● INSTRUCTIONS TO FOLLOW
In the records below, the line containing "Instruction: Sort by 花费 using its arrow icon" marks the start. Copy that line and everything after it exactly, through the last line.

● SUPPLIED ENTRIES
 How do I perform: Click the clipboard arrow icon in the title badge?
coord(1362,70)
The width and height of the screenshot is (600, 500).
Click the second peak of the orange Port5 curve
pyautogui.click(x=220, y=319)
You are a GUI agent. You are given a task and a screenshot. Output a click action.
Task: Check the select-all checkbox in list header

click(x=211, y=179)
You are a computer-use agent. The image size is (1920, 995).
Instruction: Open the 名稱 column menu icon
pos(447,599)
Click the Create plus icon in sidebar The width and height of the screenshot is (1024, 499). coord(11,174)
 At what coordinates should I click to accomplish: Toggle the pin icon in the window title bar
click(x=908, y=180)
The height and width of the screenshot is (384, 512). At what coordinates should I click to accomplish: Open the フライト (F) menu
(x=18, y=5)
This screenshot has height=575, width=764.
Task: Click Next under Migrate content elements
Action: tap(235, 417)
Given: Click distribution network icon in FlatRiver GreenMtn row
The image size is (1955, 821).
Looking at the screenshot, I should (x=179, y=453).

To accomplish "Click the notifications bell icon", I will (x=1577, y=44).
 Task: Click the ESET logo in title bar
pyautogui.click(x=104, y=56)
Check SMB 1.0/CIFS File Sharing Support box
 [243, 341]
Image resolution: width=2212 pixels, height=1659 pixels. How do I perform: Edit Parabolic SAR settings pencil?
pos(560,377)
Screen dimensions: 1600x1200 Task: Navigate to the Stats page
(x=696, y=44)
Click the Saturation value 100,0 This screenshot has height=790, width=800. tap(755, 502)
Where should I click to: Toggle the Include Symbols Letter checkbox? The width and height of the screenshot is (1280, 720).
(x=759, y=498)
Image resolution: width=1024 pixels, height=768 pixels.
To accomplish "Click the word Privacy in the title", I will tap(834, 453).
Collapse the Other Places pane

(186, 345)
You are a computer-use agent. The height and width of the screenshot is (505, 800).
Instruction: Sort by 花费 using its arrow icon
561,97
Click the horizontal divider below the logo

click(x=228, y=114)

● ANSWER BOX
Instruction: Sort by 花费 using its arrow icon
561,97
Click the horizontal divider below the logo

click(x=228, y=114)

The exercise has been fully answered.